What you need to do — Copy the entries below word for word, leaving out the pictures.

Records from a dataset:

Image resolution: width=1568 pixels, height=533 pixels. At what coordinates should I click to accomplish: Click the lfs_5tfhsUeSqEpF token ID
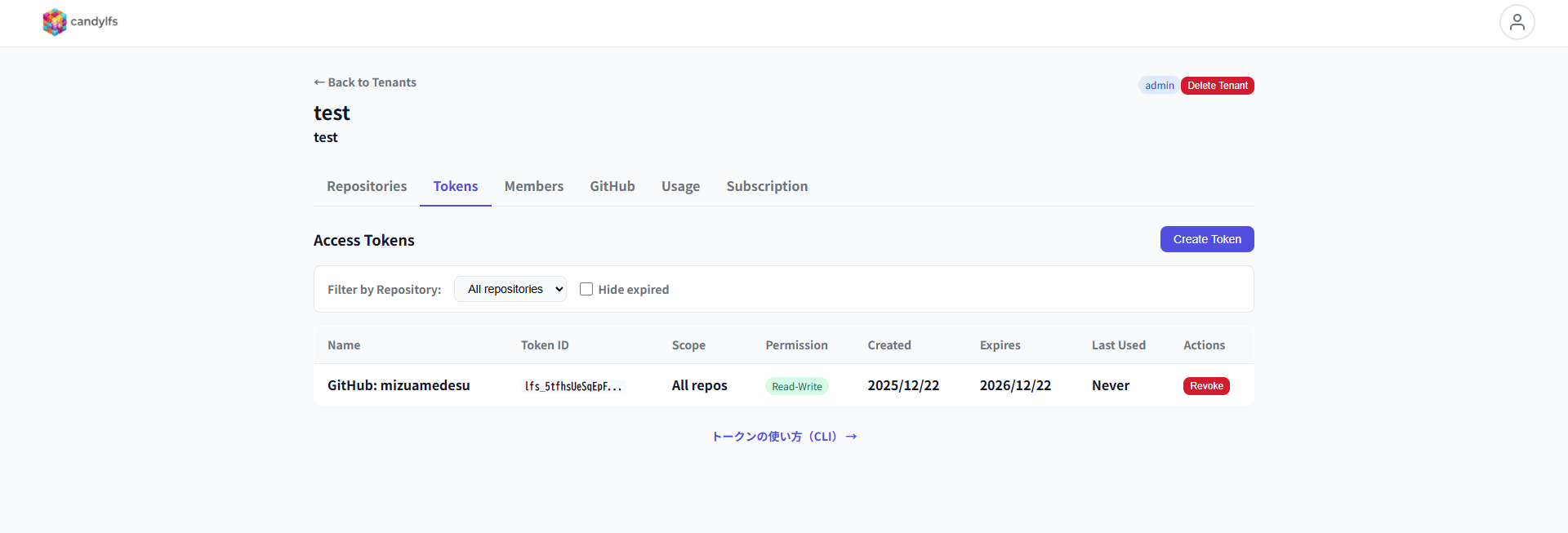573,386
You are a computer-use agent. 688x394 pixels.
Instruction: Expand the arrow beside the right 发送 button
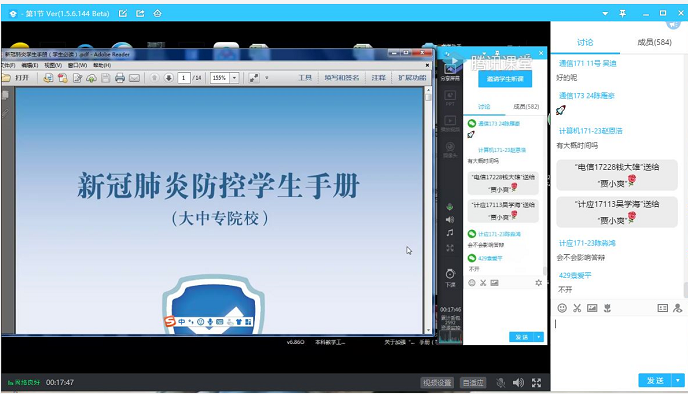[678, 380]
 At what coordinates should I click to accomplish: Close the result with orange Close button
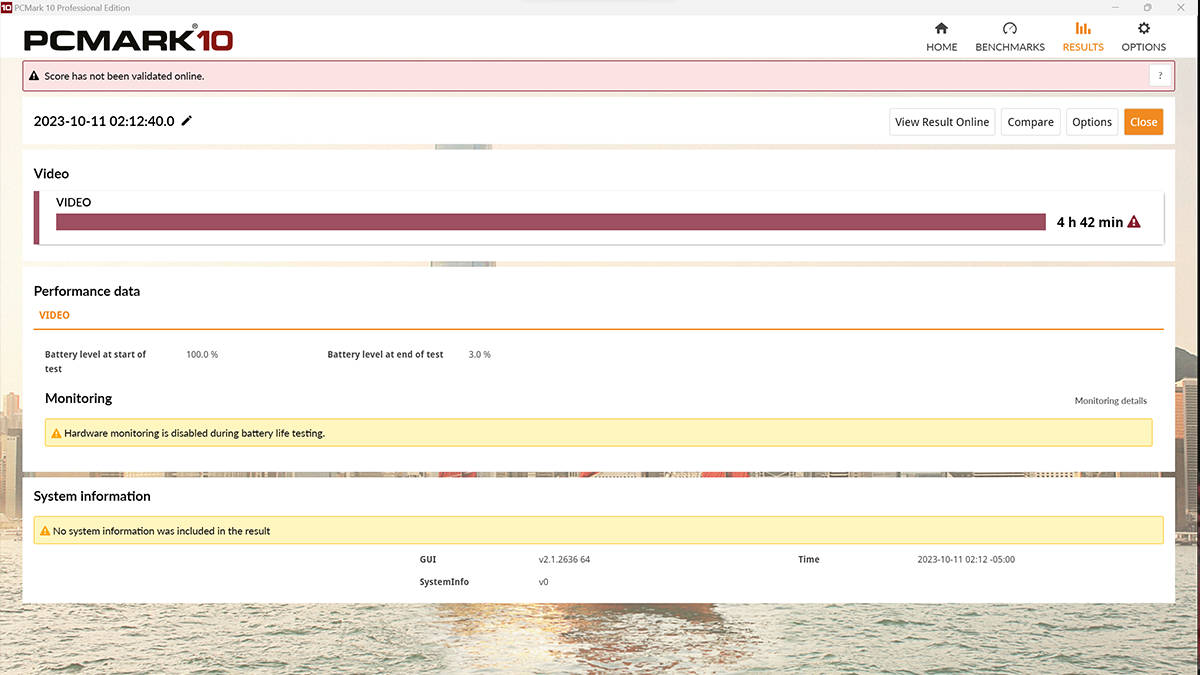(x=1143, y=122)
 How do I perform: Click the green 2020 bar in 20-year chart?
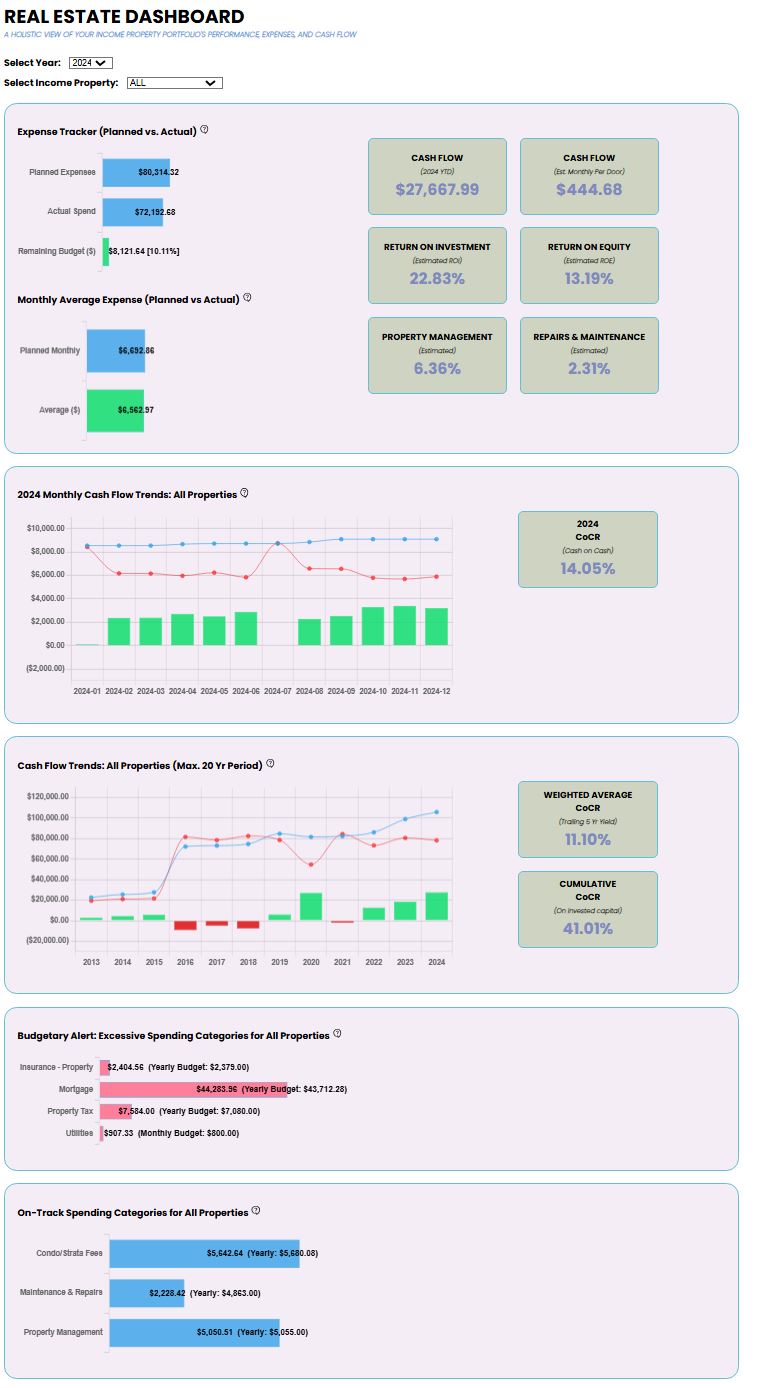(x=311, y=906)
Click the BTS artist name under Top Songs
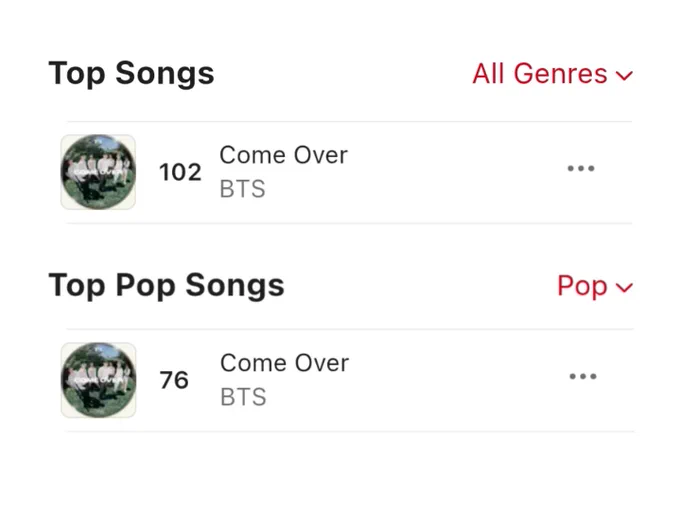Screen dimensions: 680x511 pyautogui.click(x=242, y=189)
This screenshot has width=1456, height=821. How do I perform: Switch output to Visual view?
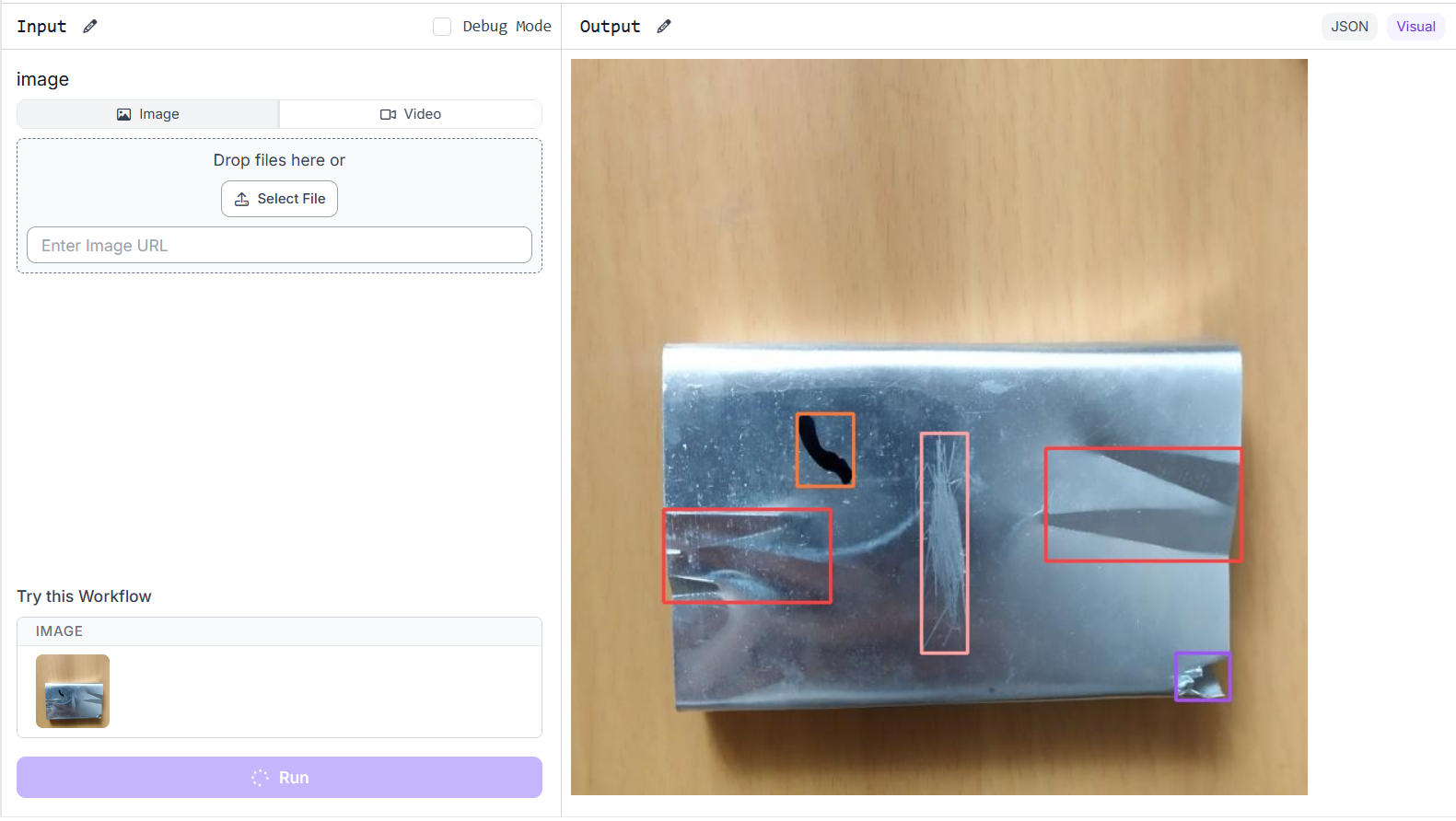[x=1415, y=27]
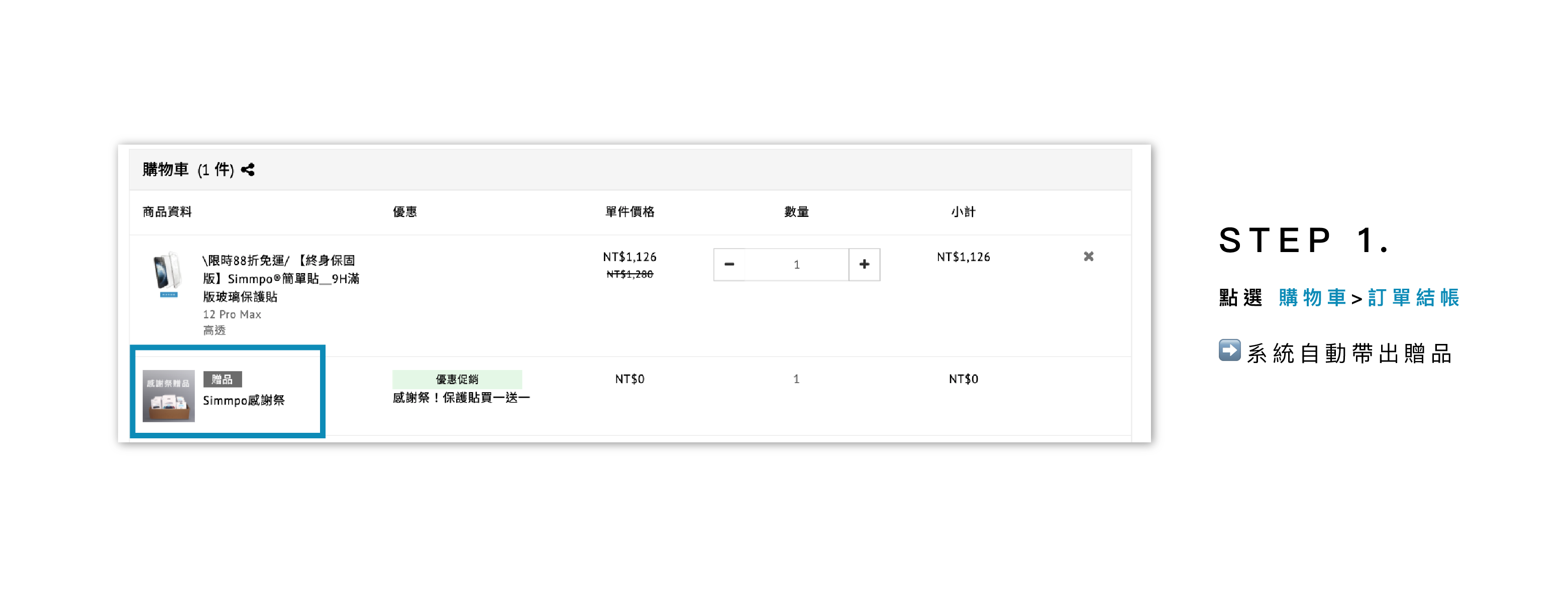Viewport: 1568px width, 597px height.
Task: Open the Simmpo screen protector thumbnail
Action: [x=167, y=275]
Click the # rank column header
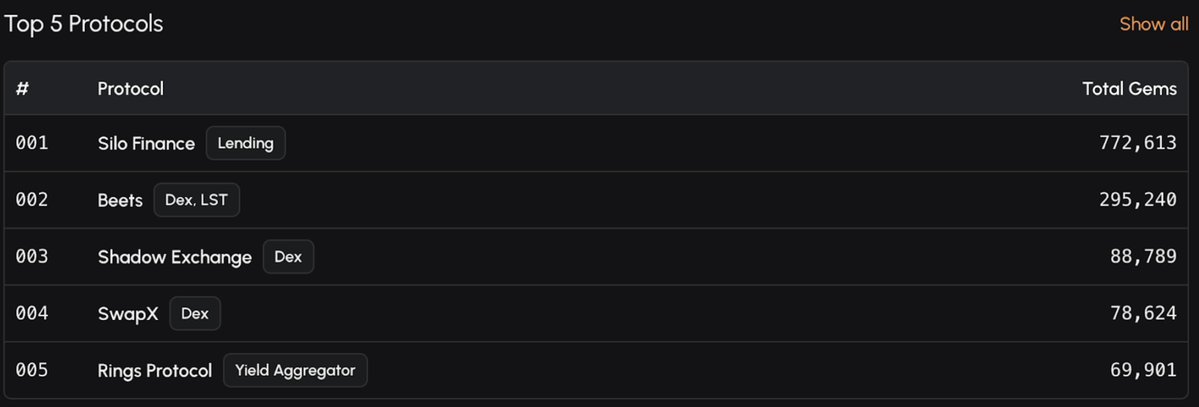The width and height of the screenshot is (1199, 407). coord(22,89)
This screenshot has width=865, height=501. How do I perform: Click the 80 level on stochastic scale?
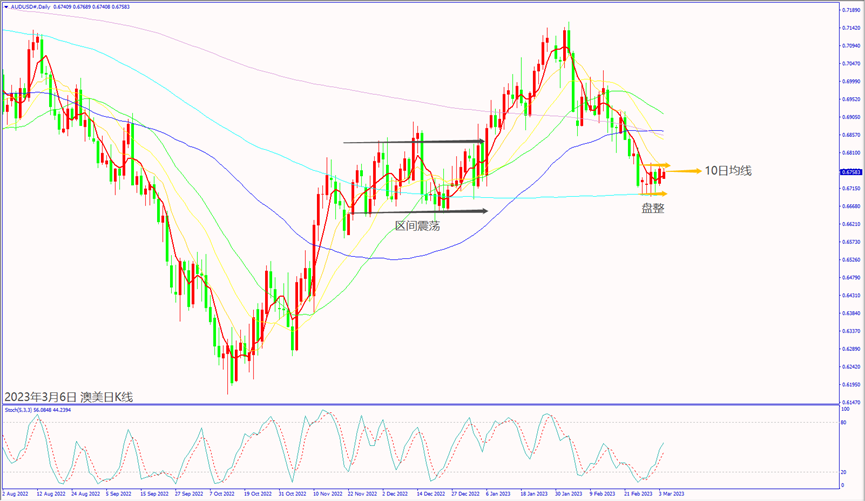pyautogui.click(x=845, y=423)
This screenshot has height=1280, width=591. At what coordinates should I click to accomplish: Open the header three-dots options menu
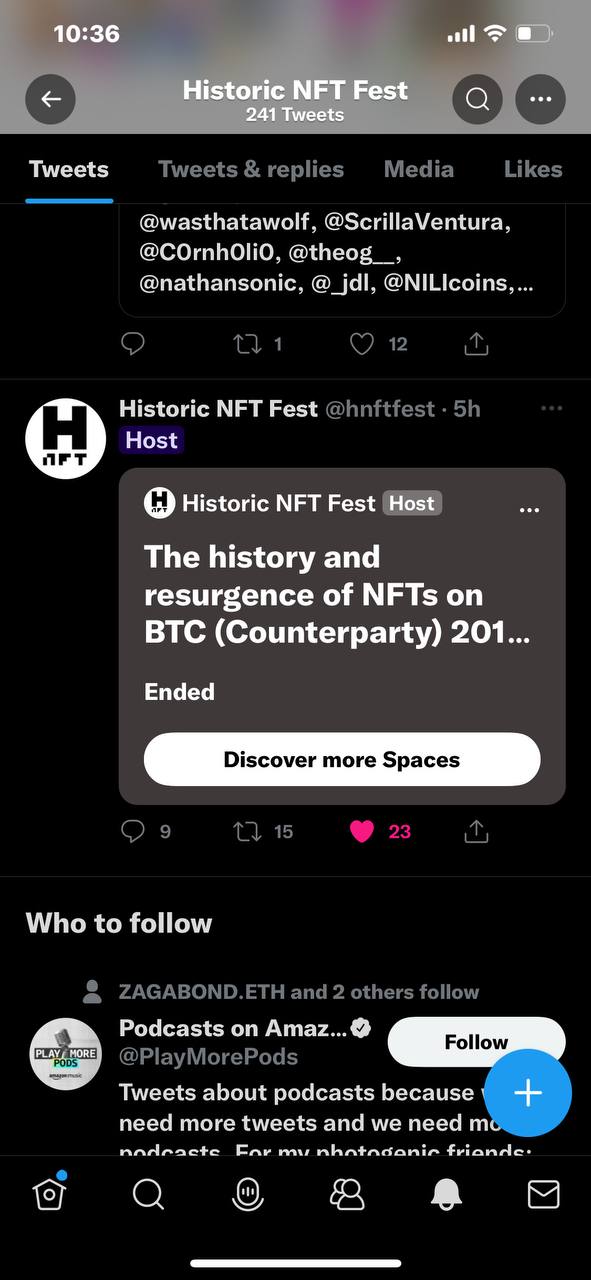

Solution for this task —
Image resolution: width=1568 pixels, height=533 pixels. At what coordinates should I click to accomplish: Click the lfs_5tfhsUeSqEpF token ID
573,386
You are a computer-use agent. 688x394 pixels.
Instruction: Expand the arrow beside the right 发送 button
[678, 380]
 At what coordinates should I click to accomplish: Close the result with orange Close button
(x=1143, y=122)
 How do I perform: Click the green 2020 bar in 20-year chart?
(x=311, y=906)
Click the BTS artist name under Top Songs
Screen dimensions: 680x511 pyautogui.click(x=242, y=189)
This screenshot has width=1456, height=821. How do I perform: Switch output to Visual view?
[x=1415, y=27]
Viewport: 1568px width, 597px height.
Task: Open the Simmpo screen protector thumbnail
Action: [x=167, y=275]
Click the # rank column header
The width and height of the screenshot is (1199, 407). coord(22,89)
This screenshot has width=865, height=501. How do I perform: Click the 80 level on stochastic scale?
pyautogui.click(x=845, y=423)
This screenshot has height=1280, width=591. At what coordinates should I click to accomplish: Open the header three-dots options menu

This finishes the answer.